購入時の毎月の支払額が8000円の差だったのに、35年で金利上昇や太陽光の売電の変化などを考慮すると、支払い総額は1150万円程度になり、毎月の支払額は10年目以降は、35000円となり激増しています。

このシミュレーションは、十分現実的な状況を示しており、可能性は十分にあり得るものです。

実は、ローコストの2500万円で見れば分かりやすいのですが、35年1.8%の固定金利で借りた場合の支払い総額が3372万円、変動で安く借りて、途中で高くなる場合で、3356万円となり、16万円の違いで微々たる差になっています。金利の変動を恐れる必要がない分、例え35年で16万円高くても全期間固定を借りる価値も十分あります。現にこのへんの知識がある方は長期的な視野で全期間固定を借りています。

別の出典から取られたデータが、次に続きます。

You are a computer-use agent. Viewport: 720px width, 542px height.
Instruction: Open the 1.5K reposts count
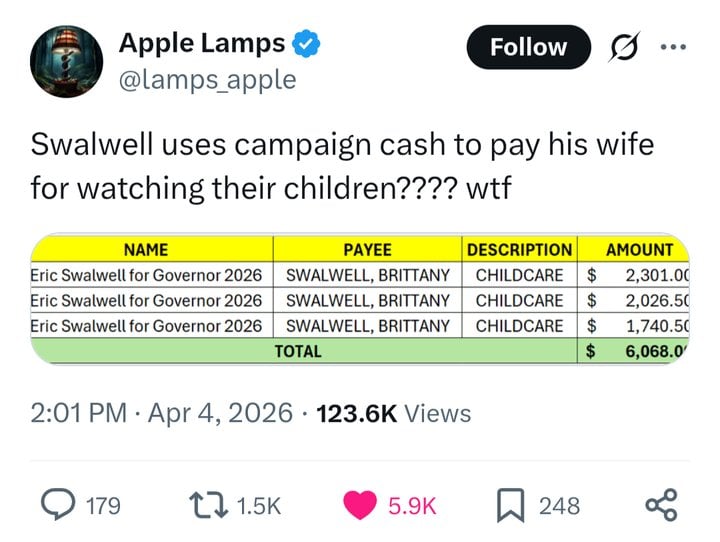259,506
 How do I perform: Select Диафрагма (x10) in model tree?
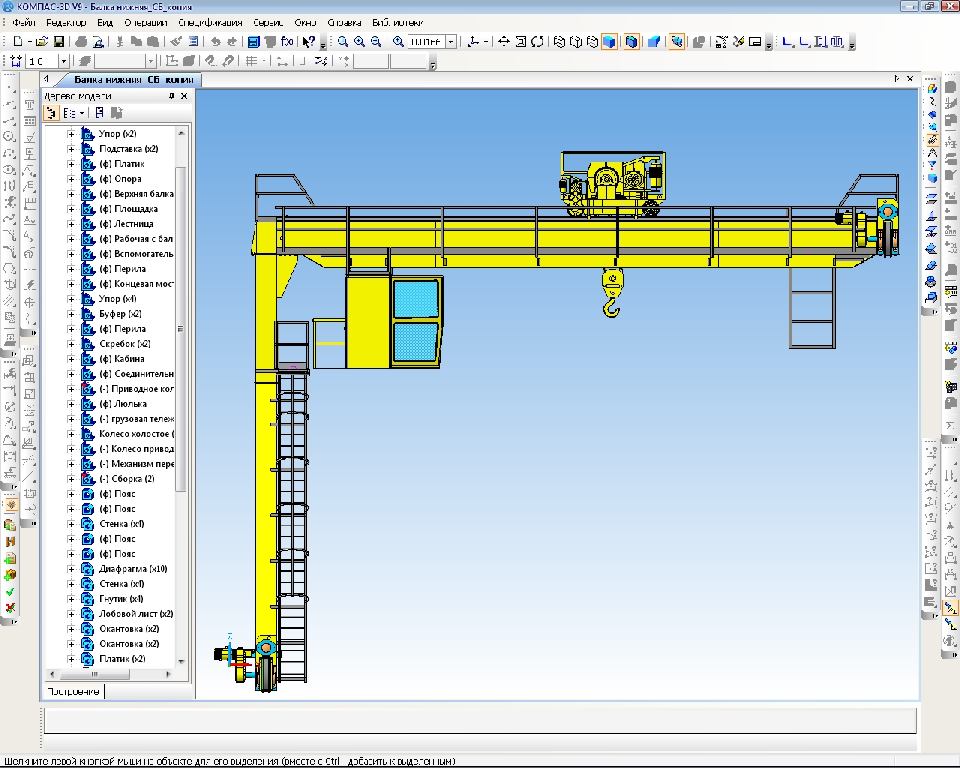[x=133, y=569]
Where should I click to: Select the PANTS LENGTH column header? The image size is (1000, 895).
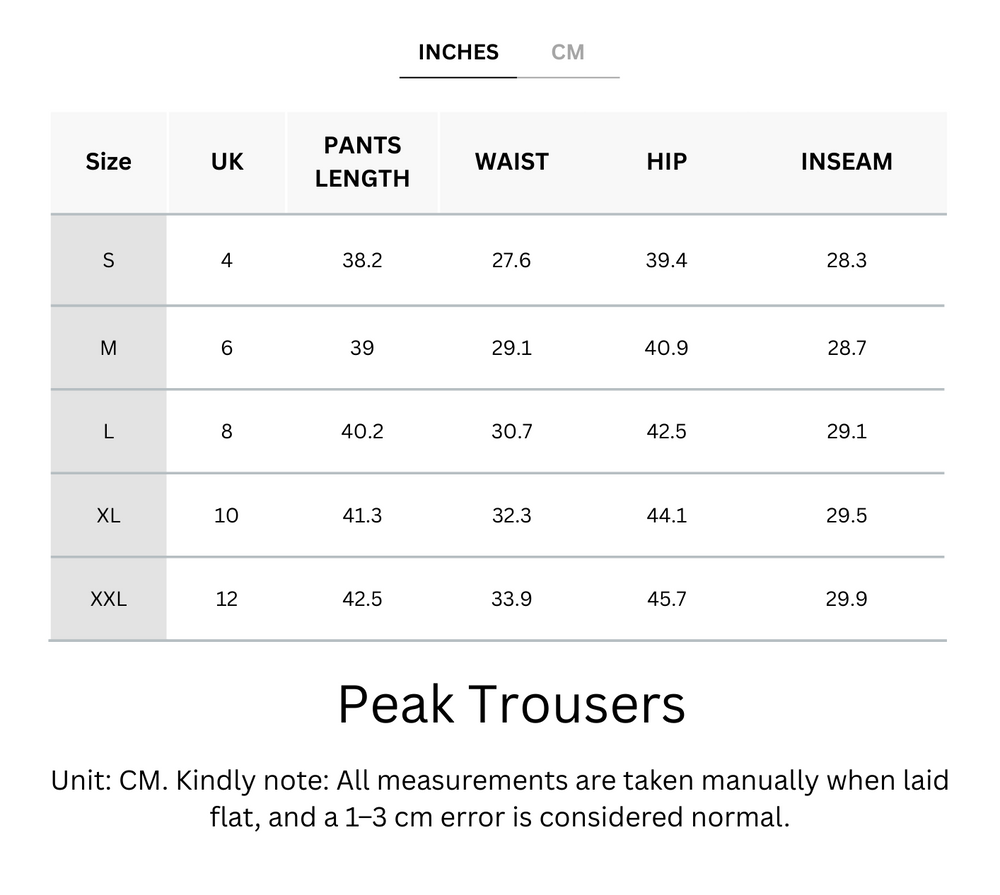tap(362, 161)
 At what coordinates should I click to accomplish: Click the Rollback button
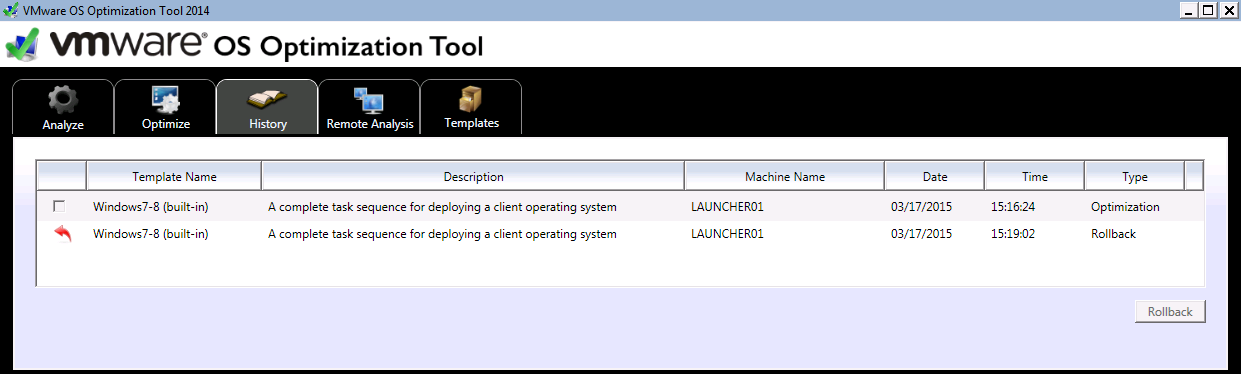(1170, 312)
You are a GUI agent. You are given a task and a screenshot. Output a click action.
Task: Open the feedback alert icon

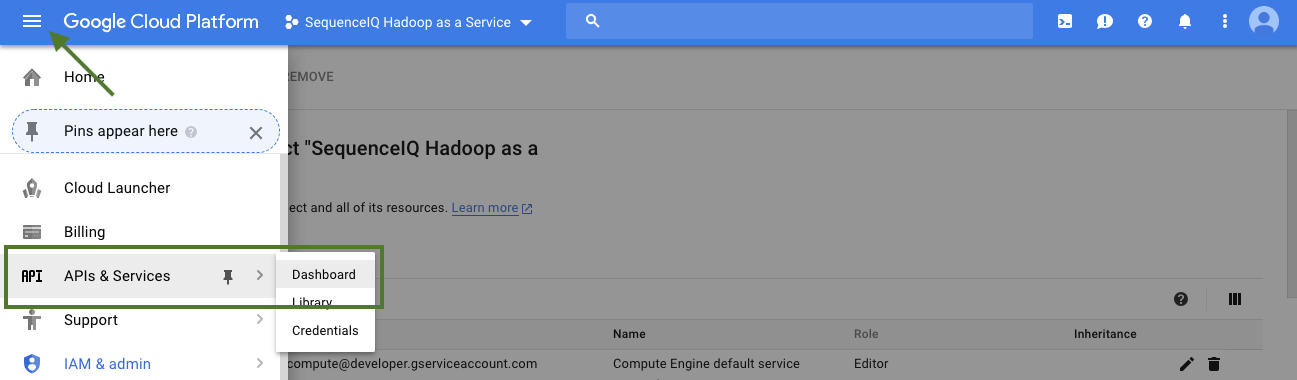click(1105, 21)
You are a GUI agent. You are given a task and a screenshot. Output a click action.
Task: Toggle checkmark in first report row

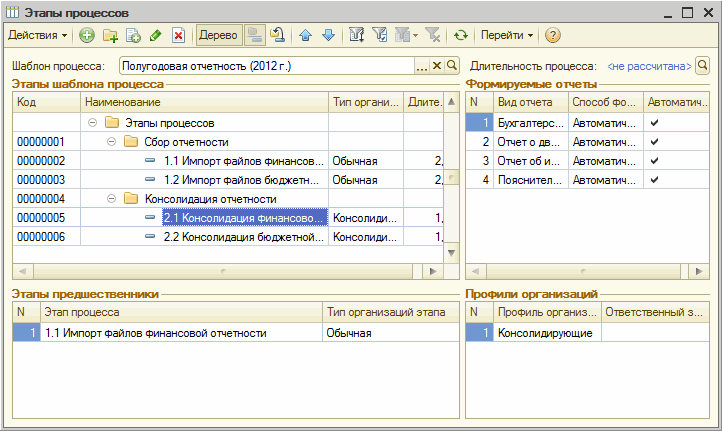[x=654, y=123]
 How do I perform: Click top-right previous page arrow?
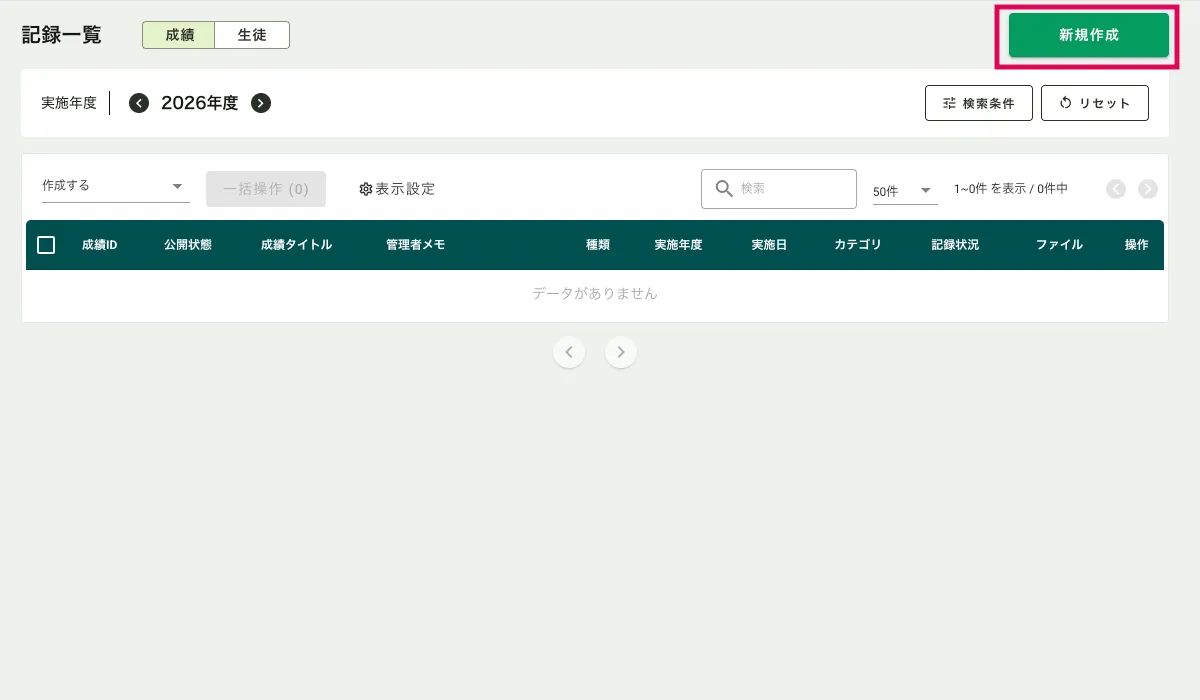click(1116, 189)
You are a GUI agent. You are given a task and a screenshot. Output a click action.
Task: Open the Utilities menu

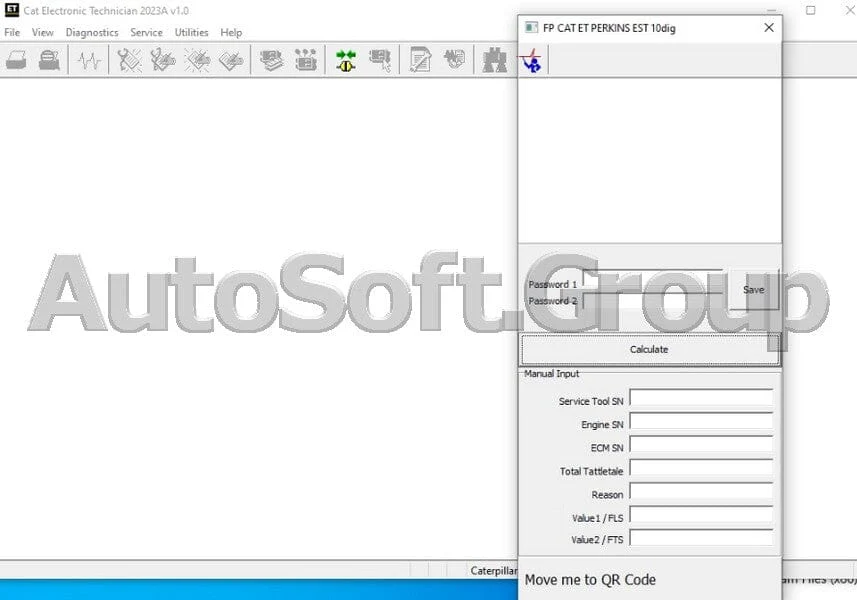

もちろん住宅購入に正解はないですし、高性能な住宅はとても快適な生活ができることは間違いないですが、支払い総額で見れば、ローコストと比べて相当高くなる覚悟で買ってください。間違っても最初の毎月の支払額が近いから金銭的にお得に高性能住宅が買えるとだけは思わないでください。

かと言って、ローコストがおすすめではありません。ローコストは確かに安く買えますが、住宅性能では劣るのでおすすめできません。

結局は、築浅の高性能住宅をローコスト以下の価格で購入し、安くリフォームして、ローコスト以上の高性能住宅にして、ローコストより安く購入するのが最強となります。